I think that we need to profile where is the bottle neck
before trying a new idea.
kou
Afaik the problem is how much data you will free with every GC run.
This is not the problem. Please see the blog posts I’ve linked to.
Notice how the object count doesn’t go down (significantly) between GC
runs:5173 objects, 0.056349 GC time, 5169 remain
I have added a photos and videos classifier in my http://booh.org/
application. One of the aims is to be able to navigate between photos
and videos as FAST as possible with the keyboard, so I perform
preloading of neighborhood photos and videos. I constantly monitor the
RSS taken by the program in order to free distant preloaded data
before exhausting the computer’s memory. Because of the GC “problem”
when using rg2 (not running by itself), I trigger the GC before
freeing the data (it’s impressive to see the speed at which the RSS
grows, and how it can be reduced by triggering the GC).
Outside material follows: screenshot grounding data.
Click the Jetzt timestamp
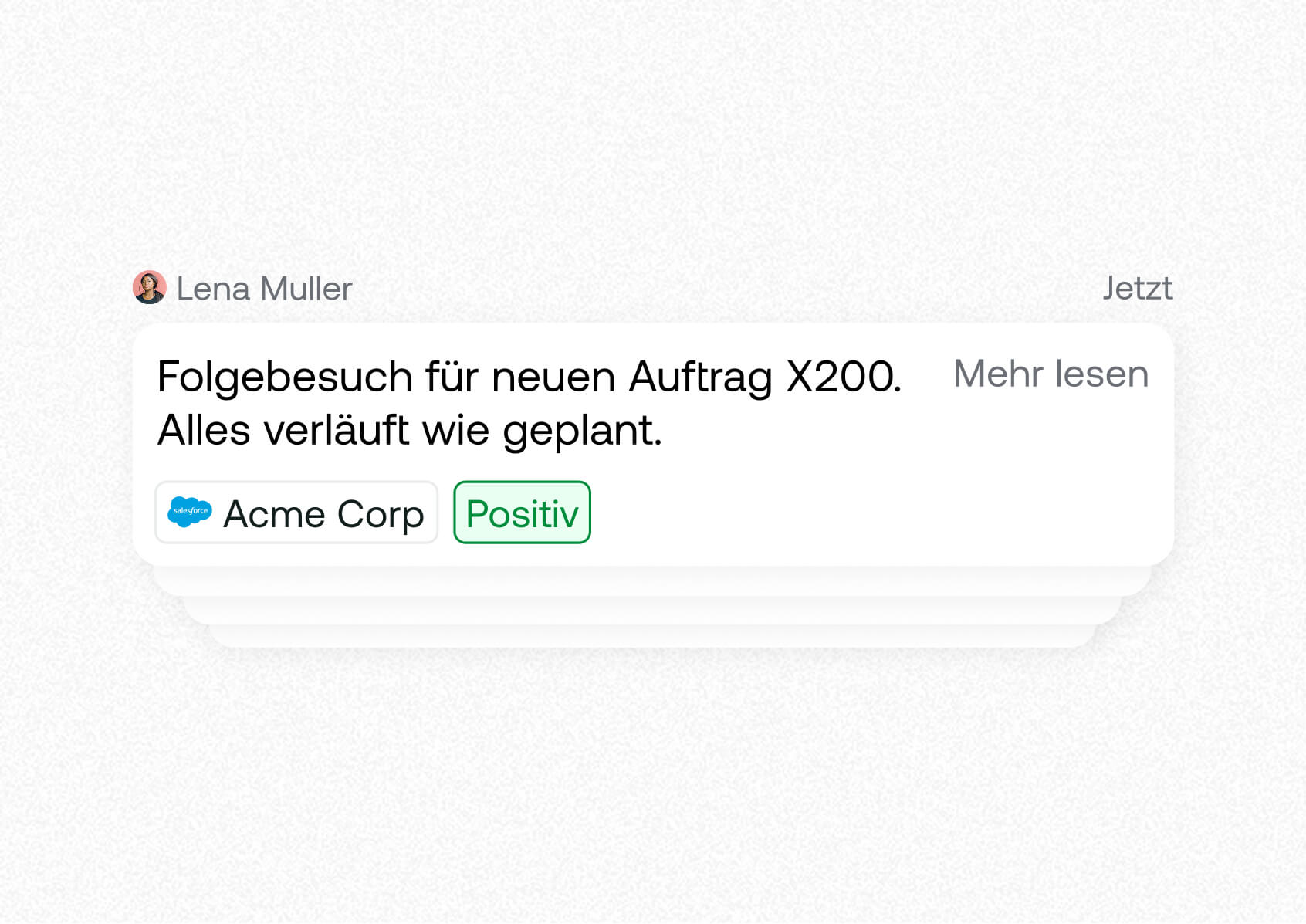This screenshot has height=924, width=1306. 1137,289
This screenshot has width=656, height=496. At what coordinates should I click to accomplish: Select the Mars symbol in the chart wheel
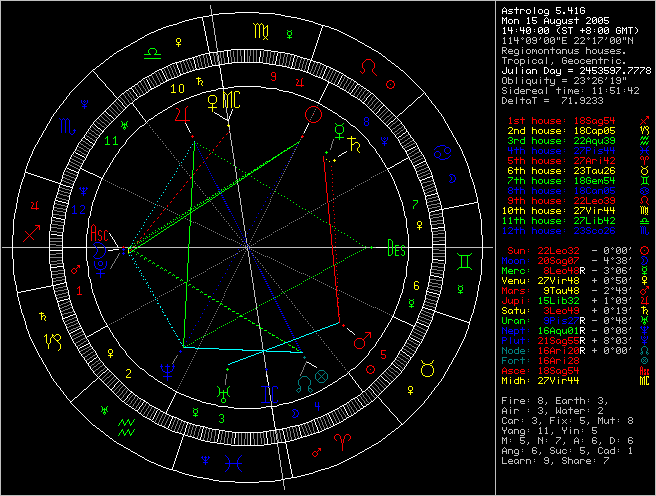point(365,342)
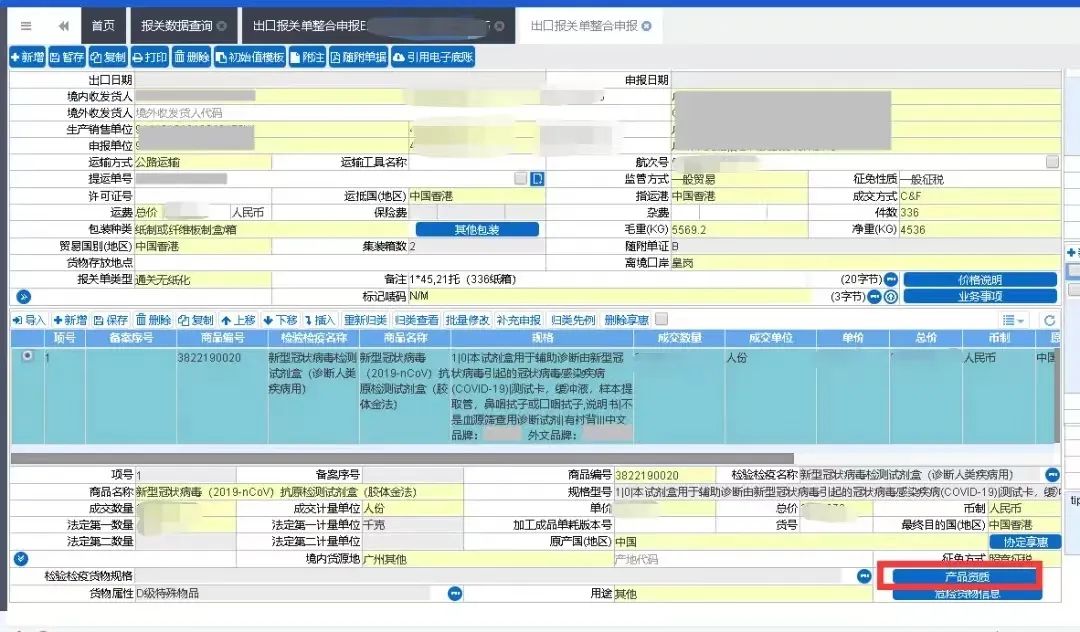
Task: Click the 标记唛码 input field
Action: pyautogui.click(x=610, y=296)
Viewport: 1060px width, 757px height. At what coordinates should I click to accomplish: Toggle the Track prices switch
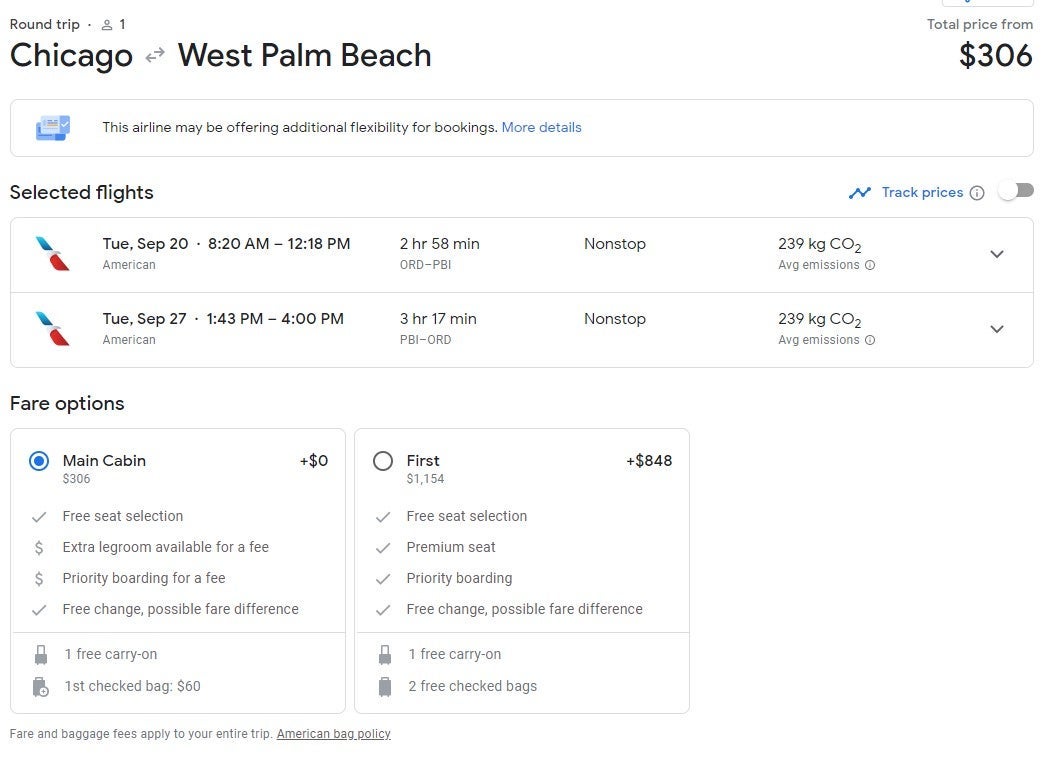tap(1015, 191)
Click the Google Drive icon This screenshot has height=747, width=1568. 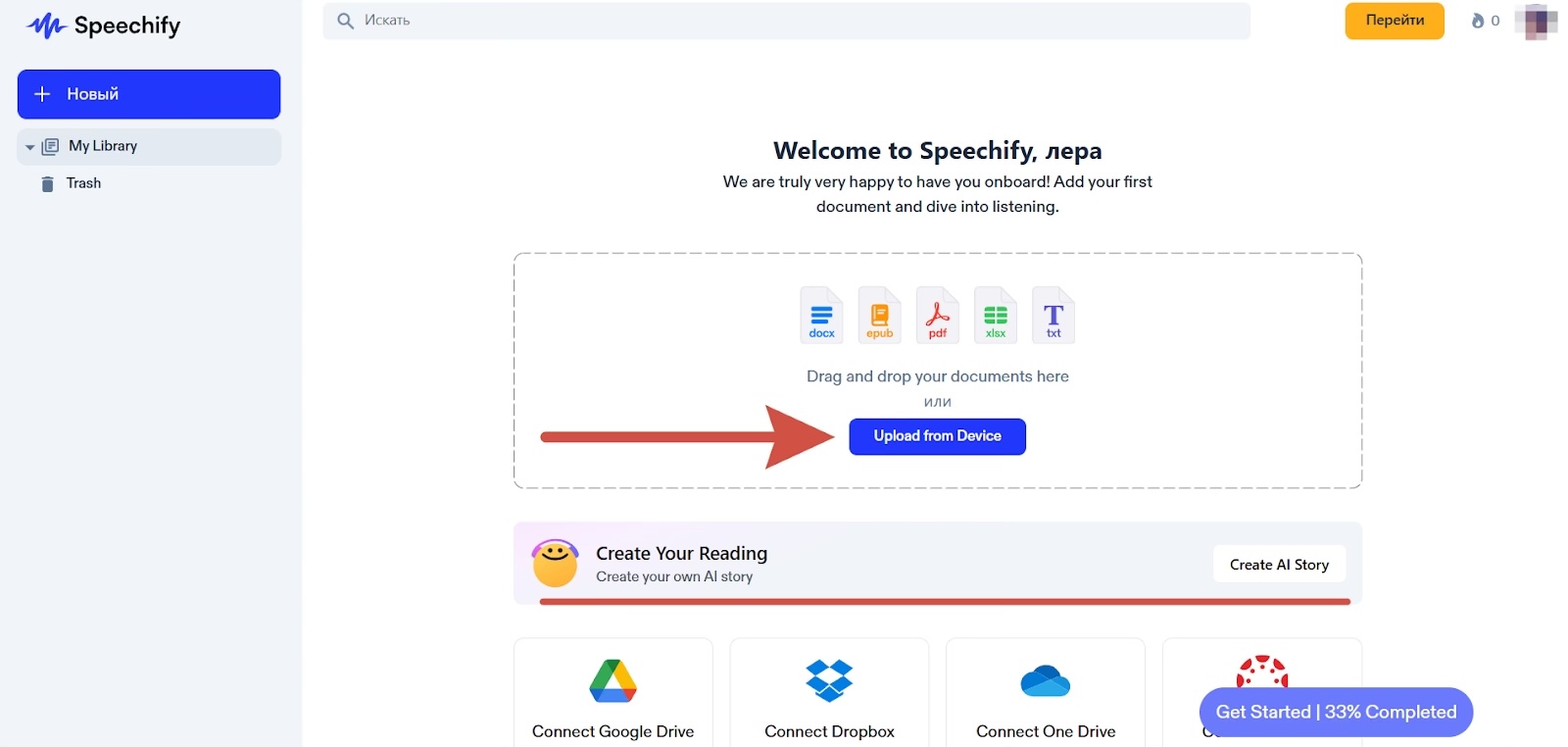[x=613, y=681]
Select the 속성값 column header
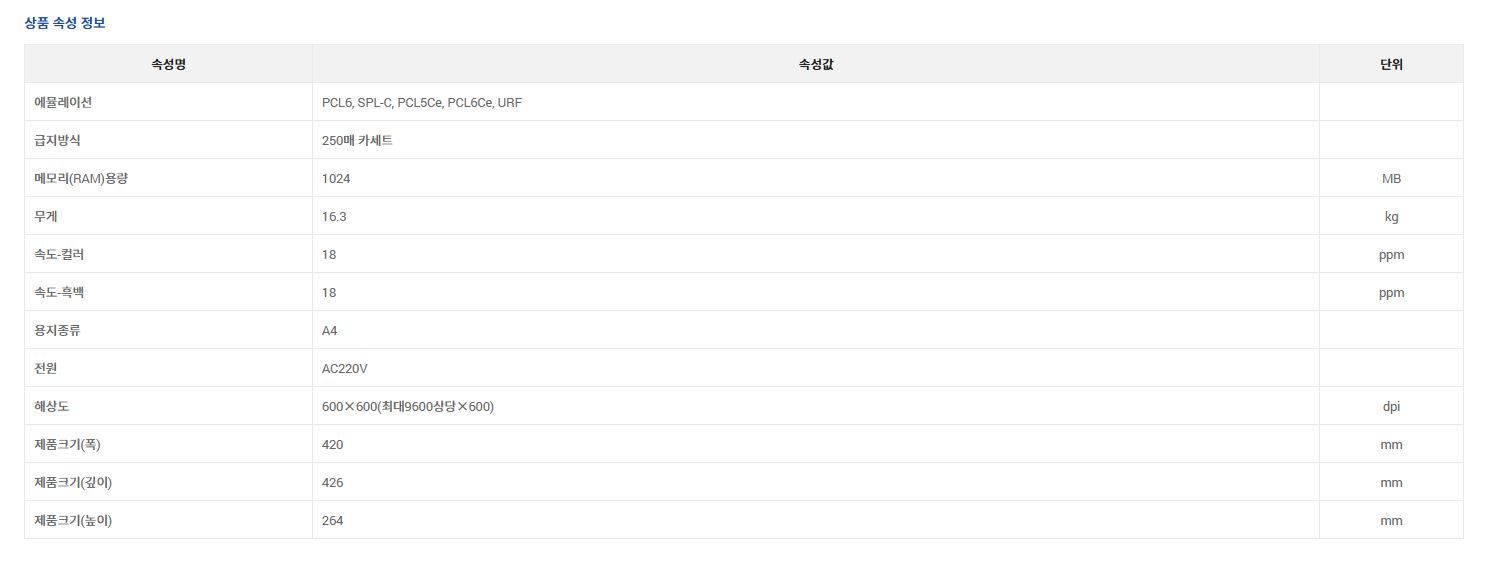The image size is (1485, 571). pos(816,64)
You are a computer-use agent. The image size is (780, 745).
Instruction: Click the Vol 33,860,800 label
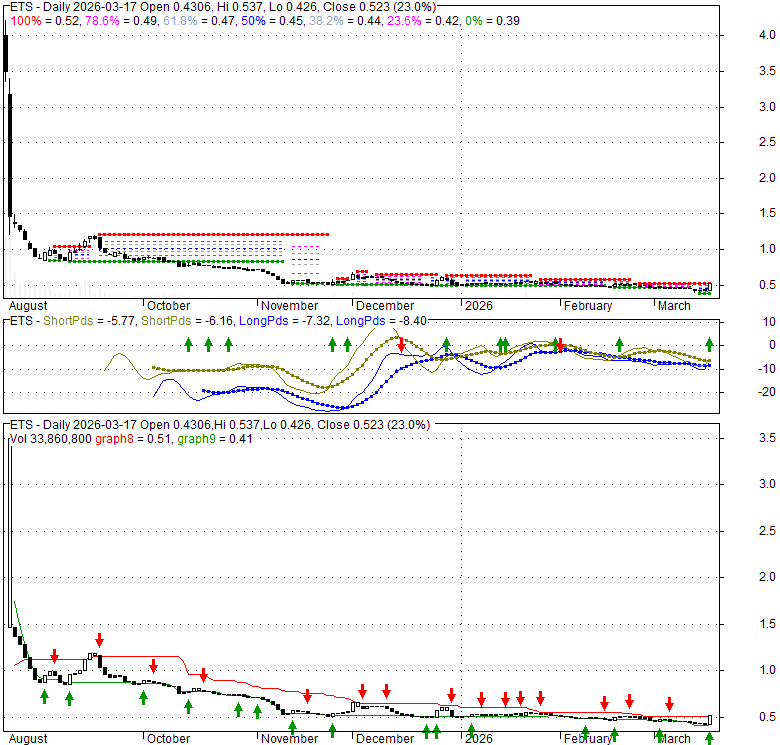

I also experience your problem: when classifying 750 photos and
videos, after a while the program has a lot in memory, triggering the
GC takes about 350 ms (74000 => 37000 objects, on a p4 2.8 GHz, 390 MB
of RSS), so the program is completely unresponsive during each GC run
and 350 ms is VERY noticeable when you’re waiting for a photo to show
up – this is very bad because actually what’s blocking is a
preloading process, e.g. by essence it is not of a big priority: the
navigation between already preloaded photos and videos is the priority
task, and the wait is very annoying.
Now to the future: it seems that this problem isn’t a priority for
main rg2 developers; would you have time to investigate and propose a
patch or a solution?
–
Guillaume C. - Guillaume Cottenceau
Perhaps a short-term solution: allow the application to turn off
support for storing Ruby objects exclusively in a GTK+ GUI. So this
would mean the bindings wouldn’t have to do any garbage collection at
all. [snip]What do you all think?
I think that we need to profile where is the bottle neck
before trying a new idea.
Attached is a Sysprof profile of Luz (a ruby-gnome2 application)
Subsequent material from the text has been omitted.